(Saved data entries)
□ □ □ □

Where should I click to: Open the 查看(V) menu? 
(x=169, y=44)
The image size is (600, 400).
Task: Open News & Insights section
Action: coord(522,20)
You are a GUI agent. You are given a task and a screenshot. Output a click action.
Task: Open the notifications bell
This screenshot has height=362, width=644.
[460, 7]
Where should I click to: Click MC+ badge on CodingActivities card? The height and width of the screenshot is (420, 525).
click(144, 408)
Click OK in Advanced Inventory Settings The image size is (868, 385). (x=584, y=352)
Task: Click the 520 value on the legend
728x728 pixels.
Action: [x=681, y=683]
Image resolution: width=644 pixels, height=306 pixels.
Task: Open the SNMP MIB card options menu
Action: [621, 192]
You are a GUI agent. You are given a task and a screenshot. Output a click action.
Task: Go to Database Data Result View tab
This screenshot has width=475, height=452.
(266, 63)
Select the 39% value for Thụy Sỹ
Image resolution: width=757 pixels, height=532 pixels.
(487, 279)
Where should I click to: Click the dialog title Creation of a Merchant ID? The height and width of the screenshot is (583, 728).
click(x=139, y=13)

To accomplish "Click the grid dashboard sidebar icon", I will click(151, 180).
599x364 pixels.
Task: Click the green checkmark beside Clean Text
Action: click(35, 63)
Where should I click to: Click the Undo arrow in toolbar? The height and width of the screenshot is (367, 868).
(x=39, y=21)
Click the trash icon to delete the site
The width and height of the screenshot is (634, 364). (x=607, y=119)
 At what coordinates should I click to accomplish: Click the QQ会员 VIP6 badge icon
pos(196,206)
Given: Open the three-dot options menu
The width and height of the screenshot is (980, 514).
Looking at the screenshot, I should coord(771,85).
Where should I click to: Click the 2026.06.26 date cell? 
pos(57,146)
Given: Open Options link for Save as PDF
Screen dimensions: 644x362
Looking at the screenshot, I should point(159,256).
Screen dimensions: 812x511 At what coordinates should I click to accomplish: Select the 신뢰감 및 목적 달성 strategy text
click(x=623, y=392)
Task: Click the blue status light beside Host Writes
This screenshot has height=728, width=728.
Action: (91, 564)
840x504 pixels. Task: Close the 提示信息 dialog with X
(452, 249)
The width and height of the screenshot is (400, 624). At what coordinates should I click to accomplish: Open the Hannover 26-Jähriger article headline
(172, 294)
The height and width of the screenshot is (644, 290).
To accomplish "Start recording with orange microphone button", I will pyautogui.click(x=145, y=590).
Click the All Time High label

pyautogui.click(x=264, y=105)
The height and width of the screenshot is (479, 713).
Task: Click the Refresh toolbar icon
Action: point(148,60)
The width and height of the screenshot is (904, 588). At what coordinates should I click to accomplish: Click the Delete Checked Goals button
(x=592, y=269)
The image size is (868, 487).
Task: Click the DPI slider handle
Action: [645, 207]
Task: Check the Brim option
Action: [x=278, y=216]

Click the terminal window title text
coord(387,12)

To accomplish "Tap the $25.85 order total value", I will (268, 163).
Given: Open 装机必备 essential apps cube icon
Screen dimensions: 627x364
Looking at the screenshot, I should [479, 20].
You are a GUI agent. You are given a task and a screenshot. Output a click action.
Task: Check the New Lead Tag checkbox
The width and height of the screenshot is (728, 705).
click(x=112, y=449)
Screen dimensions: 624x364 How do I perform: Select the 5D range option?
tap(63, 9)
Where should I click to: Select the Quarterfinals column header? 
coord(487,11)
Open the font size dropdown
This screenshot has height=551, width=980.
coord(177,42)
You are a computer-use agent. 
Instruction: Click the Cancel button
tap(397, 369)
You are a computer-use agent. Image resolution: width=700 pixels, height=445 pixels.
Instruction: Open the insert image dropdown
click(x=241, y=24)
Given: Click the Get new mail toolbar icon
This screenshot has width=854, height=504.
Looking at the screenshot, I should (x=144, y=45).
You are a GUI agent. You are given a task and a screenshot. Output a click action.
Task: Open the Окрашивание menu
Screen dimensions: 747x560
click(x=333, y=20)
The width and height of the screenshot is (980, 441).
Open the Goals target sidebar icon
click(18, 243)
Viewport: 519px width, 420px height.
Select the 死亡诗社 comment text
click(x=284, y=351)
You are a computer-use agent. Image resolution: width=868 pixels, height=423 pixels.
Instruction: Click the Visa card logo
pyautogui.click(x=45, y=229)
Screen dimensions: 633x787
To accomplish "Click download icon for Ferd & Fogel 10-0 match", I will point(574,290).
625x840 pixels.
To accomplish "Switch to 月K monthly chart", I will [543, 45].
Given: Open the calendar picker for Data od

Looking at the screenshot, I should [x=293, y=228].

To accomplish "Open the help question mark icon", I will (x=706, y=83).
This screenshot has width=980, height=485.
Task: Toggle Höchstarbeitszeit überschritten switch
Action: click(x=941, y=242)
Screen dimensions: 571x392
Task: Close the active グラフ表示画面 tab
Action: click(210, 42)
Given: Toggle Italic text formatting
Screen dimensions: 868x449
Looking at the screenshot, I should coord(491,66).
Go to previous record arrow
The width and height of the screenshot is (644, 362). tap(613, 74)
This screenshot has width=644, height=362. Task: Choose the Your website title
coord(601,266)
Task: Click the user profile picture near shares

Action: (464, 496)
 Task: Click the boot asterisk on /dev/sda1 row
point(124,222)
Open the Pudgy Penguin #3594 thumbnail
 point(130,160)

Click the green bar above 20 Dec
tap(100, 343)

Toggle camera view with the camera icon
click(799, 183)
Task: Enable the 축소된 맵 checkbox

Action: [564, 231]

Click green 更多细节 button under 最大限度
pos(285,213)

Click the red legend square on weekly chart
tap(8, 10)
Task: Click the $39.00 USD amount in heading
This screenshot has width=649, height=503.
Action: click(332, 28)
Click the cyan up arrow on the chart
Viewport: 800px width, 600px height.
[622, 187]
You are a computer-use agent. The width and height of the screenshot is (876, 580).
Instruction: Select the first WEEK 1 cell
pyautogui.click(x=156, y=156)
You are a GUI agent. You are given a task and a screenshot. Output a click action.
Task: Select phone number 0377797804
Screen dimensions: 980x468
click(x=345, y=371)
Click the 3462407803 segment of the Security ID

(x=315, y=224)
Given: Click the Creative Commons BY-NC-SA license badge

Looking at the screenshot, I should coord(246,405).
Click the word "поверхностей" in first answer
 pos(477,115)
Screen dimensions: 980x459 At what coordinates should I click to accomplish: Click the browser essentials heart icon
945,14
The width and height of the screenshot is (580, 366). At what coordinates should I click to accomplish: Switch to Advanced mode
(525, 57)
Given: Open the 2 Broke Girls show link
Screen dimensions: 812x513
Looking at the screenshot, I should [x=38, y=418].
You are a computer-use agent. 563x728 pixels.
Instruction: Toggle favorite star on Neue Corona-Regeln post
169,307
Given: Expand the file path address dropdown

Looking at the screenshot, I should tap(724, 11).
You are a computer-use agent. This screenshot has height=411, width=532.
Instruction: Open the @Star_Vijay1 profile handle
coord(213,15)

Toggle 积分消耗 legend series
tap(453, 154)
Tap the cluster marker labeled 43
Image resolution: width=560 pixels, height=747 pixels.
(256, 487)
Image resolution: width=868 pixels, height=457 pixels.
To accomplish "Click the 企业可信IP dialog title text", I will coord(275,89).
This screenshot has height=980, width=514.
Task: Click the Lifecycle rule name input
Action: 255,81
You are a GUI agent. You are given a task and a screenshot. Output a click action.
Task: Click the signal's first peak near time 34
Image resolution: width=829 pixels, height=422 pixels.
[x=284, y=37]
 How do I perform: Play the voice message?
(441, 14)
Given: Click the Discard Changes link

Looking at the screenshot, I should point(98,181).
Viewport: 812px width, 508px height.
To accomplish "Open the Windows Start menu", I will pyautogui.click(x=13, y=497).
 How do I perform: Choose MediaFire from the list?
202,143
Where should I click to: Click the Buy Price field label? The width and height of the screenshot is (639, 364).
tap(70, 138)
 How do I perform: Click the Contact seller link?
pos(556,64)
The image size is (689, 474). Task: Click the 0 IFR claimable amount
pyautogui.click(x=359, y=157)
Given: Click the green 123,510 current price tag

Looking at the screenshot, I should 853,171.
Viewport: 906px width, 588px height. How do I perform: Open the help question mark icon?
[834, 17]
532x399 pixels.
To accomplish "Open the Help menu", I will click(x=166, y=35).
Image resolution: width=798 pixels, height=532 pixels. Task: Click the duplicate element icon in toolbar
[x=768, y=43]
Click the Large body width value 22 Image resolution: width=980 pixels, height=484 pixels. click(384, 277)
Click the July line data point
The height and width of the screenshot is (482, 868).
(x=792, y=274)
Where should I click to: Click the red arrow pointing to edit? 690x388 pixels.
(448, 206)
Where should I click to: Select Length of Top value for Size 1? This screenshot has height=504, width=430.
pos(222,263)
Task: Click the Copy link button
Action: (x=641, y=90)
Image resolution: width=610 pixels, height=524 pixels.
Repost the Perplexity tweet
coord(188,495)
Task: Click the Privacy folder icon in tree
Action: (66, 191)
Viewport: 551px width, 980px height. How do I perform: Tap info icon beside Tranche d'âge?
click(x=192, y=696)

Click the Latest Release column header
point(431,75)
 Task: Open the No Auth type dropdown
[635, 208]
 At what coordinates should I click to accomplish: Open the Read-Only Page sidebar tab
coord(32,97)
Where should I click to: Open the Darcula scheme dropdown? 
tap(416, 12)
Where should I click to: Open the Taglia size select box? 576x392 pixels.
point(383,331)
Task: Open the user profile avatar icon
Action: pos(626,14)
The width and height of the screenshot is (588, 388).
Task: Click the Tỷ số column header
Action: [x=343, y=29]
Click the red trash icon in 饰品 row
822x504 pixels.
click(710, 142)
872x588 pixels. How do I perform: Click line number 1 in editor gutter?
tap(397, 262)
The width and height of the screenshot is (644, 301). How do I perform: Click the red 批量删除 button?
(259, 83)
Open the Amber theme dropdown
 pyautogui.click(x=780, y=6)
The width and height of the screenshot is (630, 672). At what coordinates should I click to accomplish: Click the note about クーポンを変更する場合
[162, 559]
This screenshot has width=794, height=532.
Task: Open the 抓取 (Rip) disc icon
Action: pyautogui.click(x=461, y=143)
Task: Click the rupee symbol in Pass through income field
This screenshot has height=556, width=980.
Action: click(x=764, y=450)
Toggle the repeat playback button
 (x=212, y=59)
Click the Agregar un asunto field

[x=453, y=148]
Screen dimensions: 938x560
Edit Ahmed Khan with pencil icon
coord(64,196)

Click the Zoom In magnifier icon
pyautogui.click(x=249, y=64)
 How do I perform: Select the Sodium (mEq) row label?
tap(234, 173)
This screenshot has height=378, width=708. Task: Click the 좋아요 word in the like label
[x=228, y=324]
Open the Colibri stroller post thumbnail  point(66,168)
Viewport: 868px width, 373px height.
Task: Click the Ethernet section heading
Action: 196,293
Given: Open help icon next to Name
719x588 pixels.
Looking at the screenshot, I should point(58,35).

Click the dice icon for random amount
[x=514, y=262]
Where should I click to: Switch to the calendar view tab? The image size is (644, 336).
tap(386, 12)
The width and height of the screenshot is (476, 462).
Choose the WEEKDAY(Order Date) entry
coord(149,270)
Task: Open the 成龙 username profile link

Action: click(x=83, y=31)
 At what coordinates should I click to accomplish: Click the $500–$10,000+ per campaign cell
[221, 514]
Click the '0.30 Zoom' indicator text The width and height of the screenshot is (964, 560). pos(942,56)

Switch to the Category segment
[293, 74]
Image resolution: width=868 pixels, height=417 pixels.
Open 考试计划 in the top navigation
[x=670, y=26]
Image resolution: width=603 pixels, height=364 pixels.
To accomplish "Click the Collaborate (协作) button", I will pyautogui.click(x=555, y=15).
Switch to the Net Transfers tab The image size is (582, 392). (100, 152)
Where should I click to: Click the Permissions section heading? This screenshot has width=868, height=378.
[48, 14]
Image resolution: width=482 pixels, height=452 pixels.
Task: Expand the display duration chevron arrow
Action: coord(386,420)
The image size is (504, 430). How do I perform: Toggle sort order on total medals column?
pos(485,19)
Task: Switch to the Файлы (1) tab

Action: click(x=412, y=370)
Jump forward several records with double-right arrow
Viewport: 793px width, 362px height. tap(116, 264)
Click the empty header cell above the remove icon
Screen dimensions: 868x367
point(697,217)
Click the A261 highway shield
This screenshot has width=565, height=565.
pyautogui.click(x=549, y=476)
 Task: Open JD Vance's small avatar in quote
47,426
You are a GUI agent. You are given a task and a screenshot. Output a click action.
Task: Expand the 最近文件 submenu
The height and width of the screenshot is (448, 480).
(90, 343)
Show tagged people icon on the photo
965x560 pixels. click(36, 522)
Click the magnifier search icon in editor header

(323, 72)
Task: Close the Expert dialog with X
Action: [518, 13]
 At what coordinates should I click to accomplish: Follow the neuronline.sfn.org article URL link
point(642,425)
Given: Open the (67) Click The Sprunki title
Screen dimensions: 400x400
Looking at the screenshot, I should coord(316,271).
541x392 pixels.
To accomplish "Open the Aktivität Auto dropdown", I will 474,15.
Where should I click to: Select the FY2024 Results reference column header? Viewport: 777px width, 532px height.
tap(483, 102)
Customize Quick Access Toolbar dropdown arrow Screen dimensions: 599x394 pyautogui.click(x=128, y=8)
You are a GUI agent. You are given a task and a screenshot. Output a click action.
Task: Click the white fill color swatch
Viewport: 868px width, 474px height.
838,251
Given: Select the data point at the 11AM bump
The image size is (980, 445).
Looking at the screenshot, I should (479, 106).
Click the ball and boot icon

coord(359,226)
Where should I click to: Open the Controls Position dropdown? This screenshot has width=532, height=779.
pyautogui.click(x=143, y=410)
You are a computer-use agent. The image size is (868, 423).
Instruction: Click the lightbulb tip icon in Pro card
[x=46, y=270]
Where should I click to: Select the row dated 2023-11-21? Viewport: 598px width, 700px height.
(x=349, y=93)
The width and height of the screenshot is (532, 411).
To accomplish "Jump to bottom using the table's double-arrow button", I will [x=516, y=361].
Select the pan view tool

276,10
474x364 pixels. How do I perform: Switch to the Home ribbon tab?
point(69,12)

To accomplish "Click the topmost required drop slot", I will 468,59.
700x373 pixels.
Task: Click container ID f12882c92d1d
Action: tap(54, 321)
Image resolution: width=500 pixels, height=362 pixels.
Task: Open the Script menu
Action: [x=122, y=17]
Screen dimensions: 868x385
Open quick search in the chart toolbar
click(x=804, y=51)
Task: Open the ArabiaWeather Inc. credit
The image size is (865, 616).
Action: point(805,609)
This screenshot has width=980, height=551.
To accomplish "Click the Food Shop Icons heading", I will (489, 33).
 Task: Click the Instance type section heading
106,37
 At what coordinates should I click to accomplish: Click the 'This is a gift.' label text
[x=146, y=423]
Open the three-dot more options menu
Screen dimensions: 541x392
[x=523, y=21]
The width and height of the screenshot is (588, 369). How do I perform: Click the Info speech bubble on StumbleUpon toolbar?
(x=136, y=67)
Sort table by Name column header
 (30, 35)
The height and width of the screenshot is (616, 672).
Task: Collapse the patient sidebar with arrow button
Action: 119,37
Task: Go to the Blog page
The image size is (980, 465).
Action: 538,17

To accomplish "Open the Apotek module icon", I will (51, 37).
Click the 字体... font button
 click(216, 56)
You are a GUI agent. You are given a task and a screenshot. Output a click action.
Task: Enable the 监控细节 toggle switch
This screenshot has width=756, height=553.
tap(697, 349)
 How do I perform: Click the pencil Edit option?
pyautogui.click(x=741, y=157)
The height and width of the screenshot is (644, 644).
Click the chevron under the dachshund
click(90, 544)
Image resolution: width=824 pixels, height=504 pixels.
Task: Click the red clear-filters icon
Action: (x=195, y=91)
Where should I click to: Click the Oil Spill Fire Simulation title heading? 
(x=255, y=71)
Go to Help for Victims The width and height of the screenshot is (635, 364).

□ □ □ □

**Task brief:** Above are the records; copy exactly the lines from the line with "Where should I click to: Select the FY2024" through the line with "Customize Quick Access", both included.

**Solution to the exercise:**
Where should I click to: Select the FY2024 Results reference column header? Viewport: 777px width, 532px height.
tap(483, 102)
Customize Quick Access Toolbar dropdown arrow Screen dimensions: 599x394 pyautogui.click(x=128, y=8)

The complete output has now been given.